→ Short problem
Set out the rows, from the beginning through the line holding "Looking at the" inclusive, as a Markdown table with a Number column and a Line column, skipping blank lines. Leave the pictures out.

━━━ Supplied entries ━━━

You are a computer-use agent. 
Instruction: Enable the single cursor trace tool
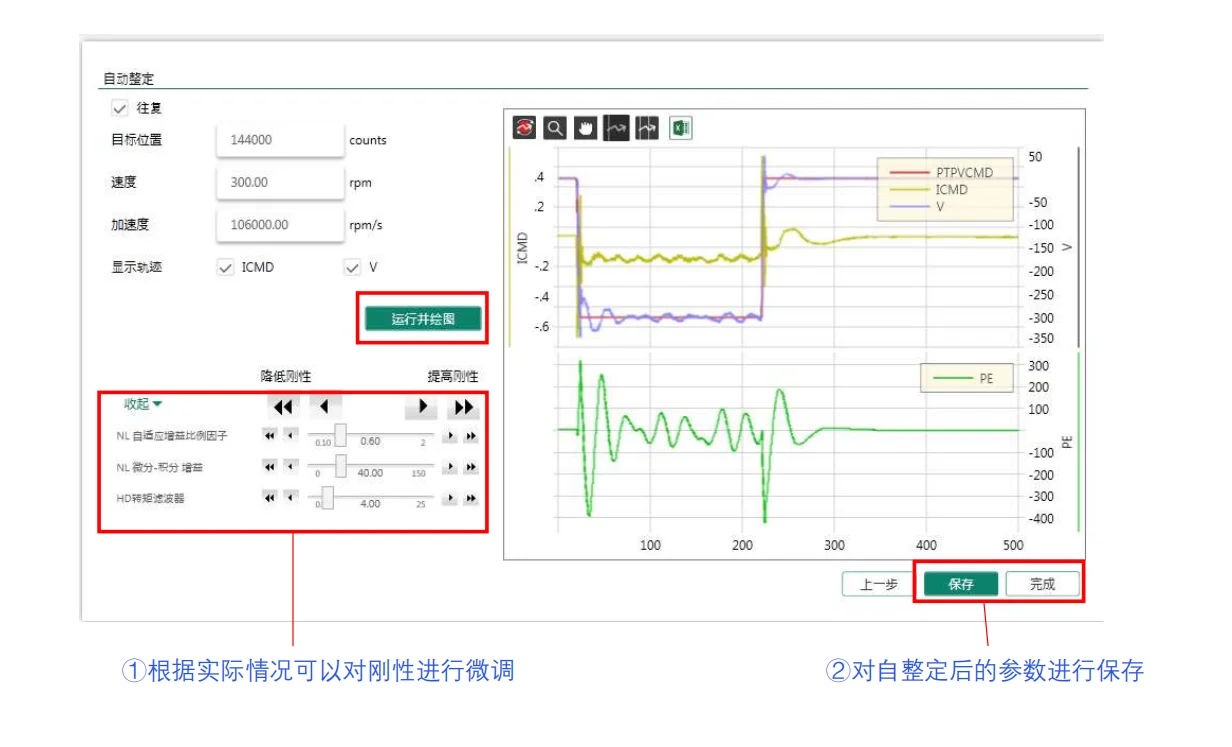tap(616, 128)
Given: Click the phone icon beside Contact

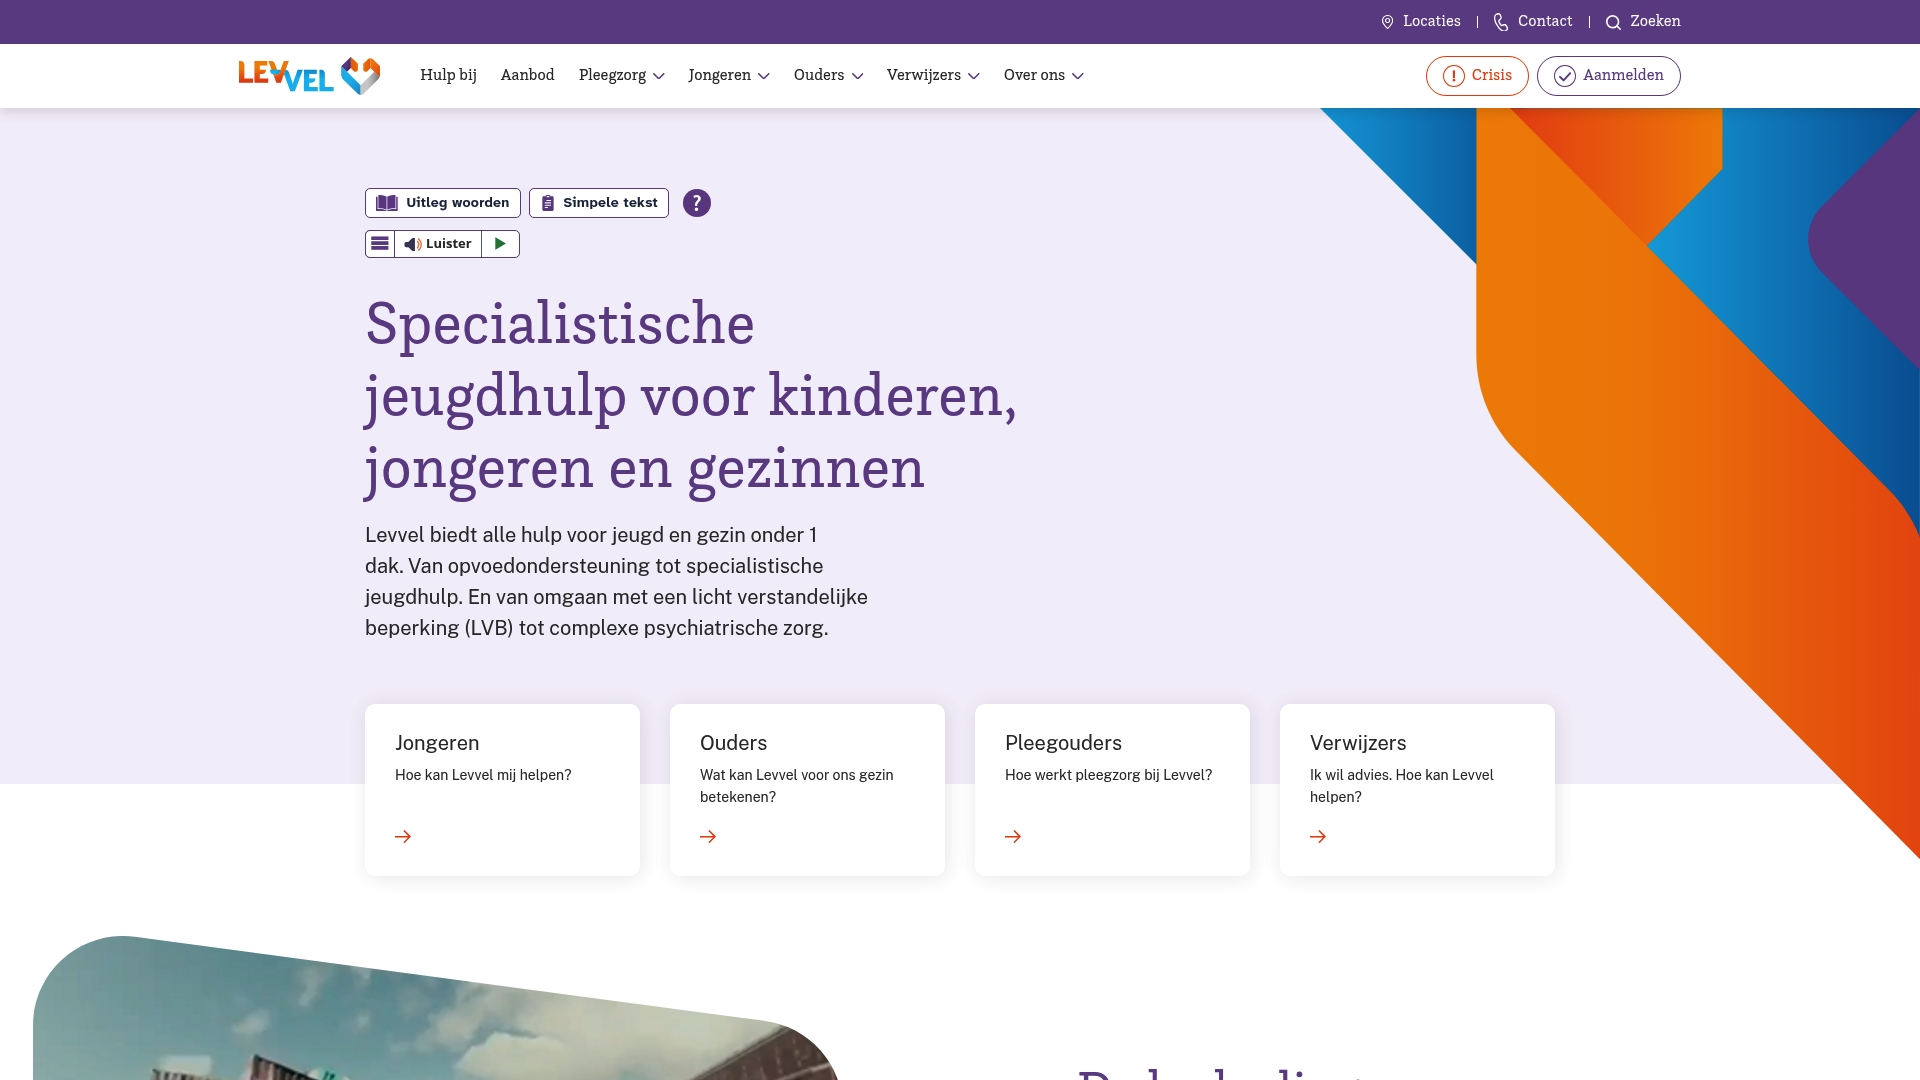Looking at the screenshot, I should [x=1500, y=21].
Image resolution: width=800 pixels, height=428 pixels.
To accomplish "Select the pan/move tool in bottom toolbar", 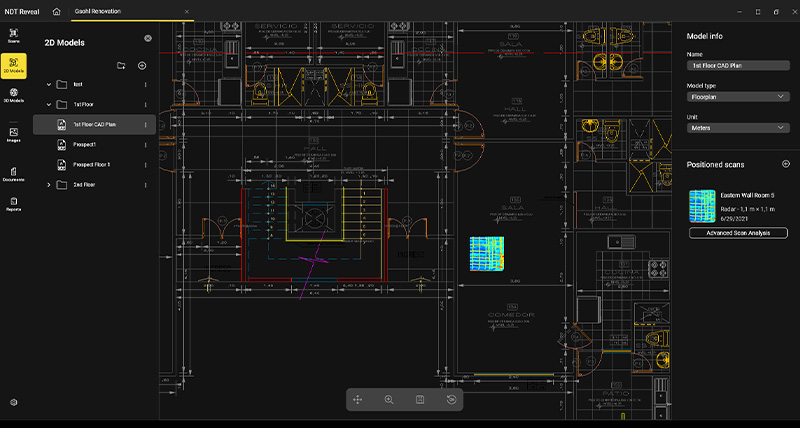I will pyautogui.click(x=357, y=399).
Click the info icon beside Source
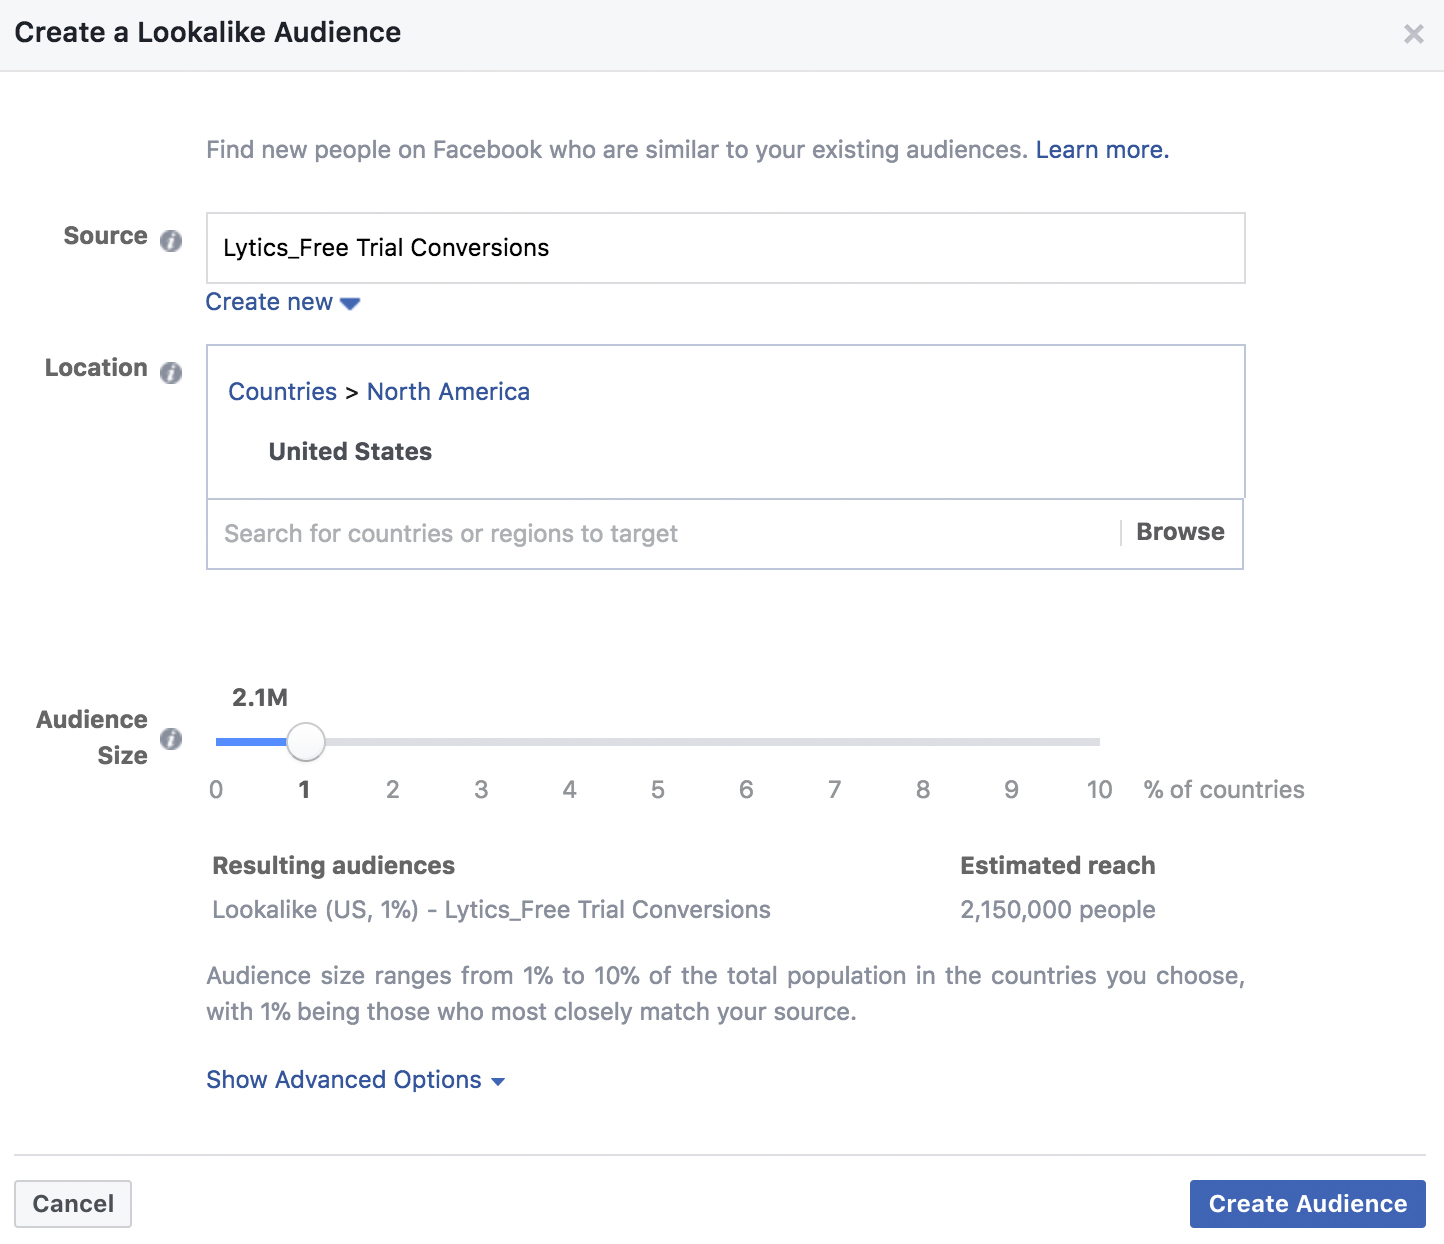 171,241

━━━

→ Exercise response
| Number | Line |
|---|---|
| 1 | You are a computer-use agent.  |
| 2 | Instruction: Enable the single cursor trace tool |
| 3 | tap(616, 128) |
| 4 | Given: Click the phone icon beside Contact |
| 5 | Looking at the screenshot, I should [x=1500, y=21]. |